— START TEXT TO READ —

My next attempt is to minimize the execution of the read statement by deleting the do statement when reading the array. However, due to limited time, I couldn't test the effectiveness of this modification.
Here are some additional information.
If I execute a search or copy a file with an explorer such as nautilus while running a parallel program, nautilus does not respond or the running program raise sigbus. In severe cases, I wasn't able to connect the VNC server with stale file handle errors.
I use OpenMPI 2.1.1, GNU Fortran 4.9.4.
I compile the program with following
$OPENMPIHOME/bin/mpif90 -mcmodel=large -fmax-stack-var-size-64 -cpp -O3 $SOURCE -o $EXE
I execute the program with following in gnome terminal
$OPENMPIHOME/bin/mpirun -np $NP -x $LD_LIBRARY_PATH --hostfile $HOSTFILE $EXE
The cluster is said to be running commercial software like FLUENT without problems.
Summing up the above, my personal suspicion is that the storage of the cluster is dismounted due to the excessive disk I/O generated by my code, but I don't know if this makes sense because I have no cluster knowledge.
If yes, I wonder if there is a way to minimize the disk I/O, if it is enough to proceed with the vectorized I/O mentioned above, or if there is an additional part.

— END TEXT TO READ —
— START MATERIAL PROVIDED —

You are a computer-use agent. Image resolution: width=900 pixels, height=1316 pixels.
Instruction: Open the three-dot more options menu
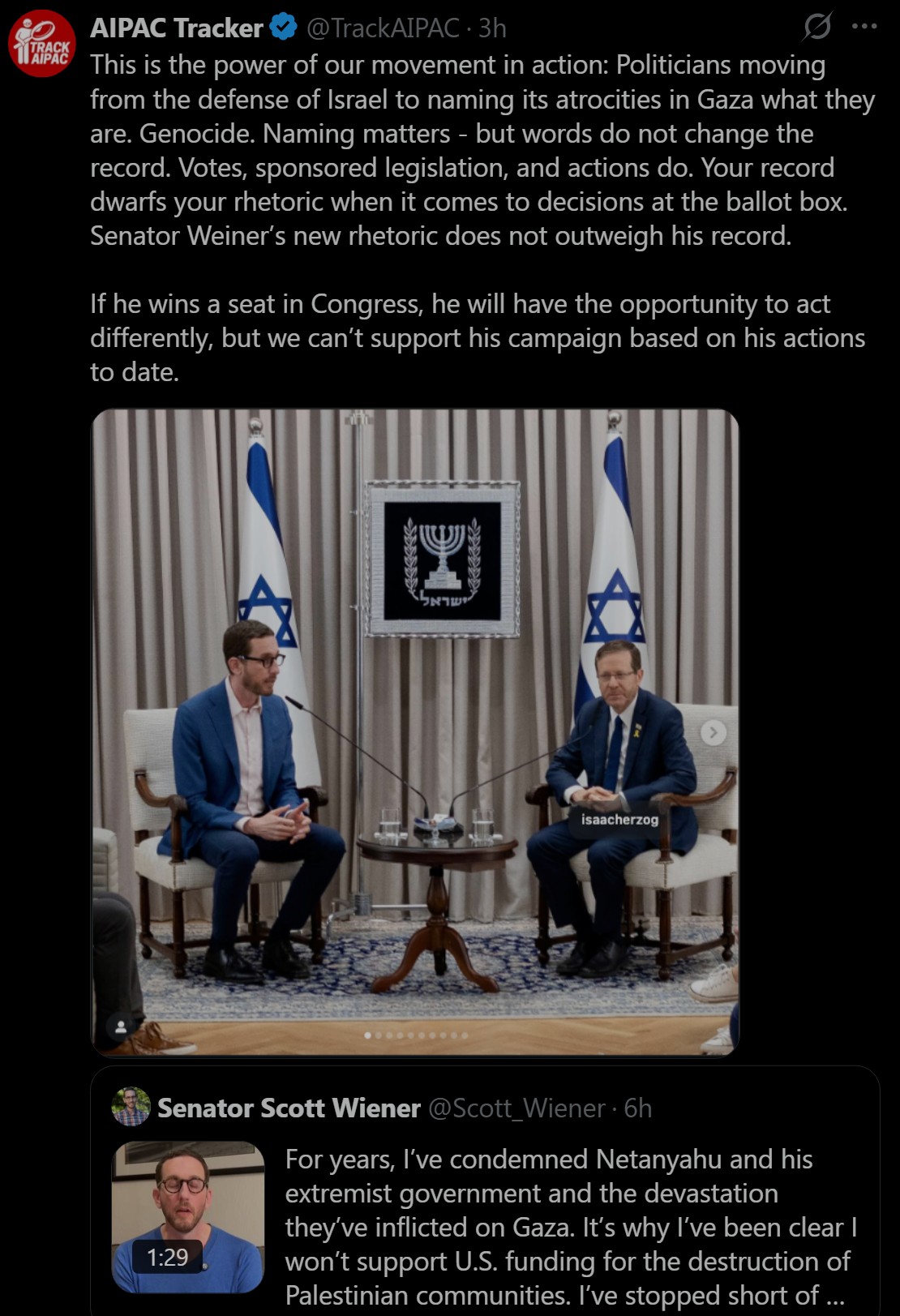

— END MATERIAL PROVIDED —

- _SET PROBLEM 1_: In the forum post about the cluster's disk I/O, which versions of OpenMPI and GNU Fortran does the writer use?
- _SET PROBLEM 2_: Resume the forum post about the cluster's disk I/O, continuing after its final sentence.

- _TASK OUTPUT 1_: OpenMPI 2.1.1 and GNU Fortran 4.9.4.

- _TASK OUTPUT 2_:
I would appreciate it if you could tell me anything about the problem.
Thanks in advance.
!!!
I wrote an example code. As mentioned above, it may not be easy to reproduce because the occurrence varies depending on the machine.
PROGRAM BUSWRITE
IMPLICIT NONE
INTEGER, PARAMETER :: ISIZE1 = 10000, ISIZE2 = 20000, ISIZE3 = 30000
DOUBLE PRECISION, ALLOCATABLE :: ARRAY1(:), ARRAY2(:), ARRAY3(:)
INTEGER :: I
INTEGER :: I1, I2, I3
CHARACTER*3 CPUNUM
INCLUDE 'mpif.h'
INTEGER ISTATUS(MPI_STATUS_SIZE)
INTEGER :: IERR, NPES, MYPE
CALL MPI_INIT(IERR)
CALL MPI_COMM_SIZE(MPI_COMM_WORLD,NPES,IERR)
CALL MPI_COMM_RANK(MPI_COMM_WORLD,MYPE,IERR)
I1=MOD(MYPE/100,10)+48
I2=MOD(MYPE/10 ,10)+48
I3=MOD(MYPE ,10)+48
CPUNUM=CHAR(I1)//CHAR(I2)//CHAR(I3)
OPEN(11, FILE=CPUNUM//'.DAT', FORM='UNFORMATTED')
ALLOCATE(ARRAY1(ISIZE1))
ALLOCATE(ARRAY2(ISIZE2))
ALLOCATE(ARRAY3(ISIZE3))
DO I = 1, ISIZE1
ARRAY1(I) = I
WRITE(11) ARRAY1(I)
ENDDO
DO I = 1, ISIZE2
ARRAY2(I) = I**2
WRITE(11) ARRAY2(I)
ENDDO
DO I = 1, ISIZE3
ARRAY3(I) = I**3
WRITE(11) ARRAY3(I)
ENDDO
CLOSE(11)
CALL MPI_FINALIZE(IERR)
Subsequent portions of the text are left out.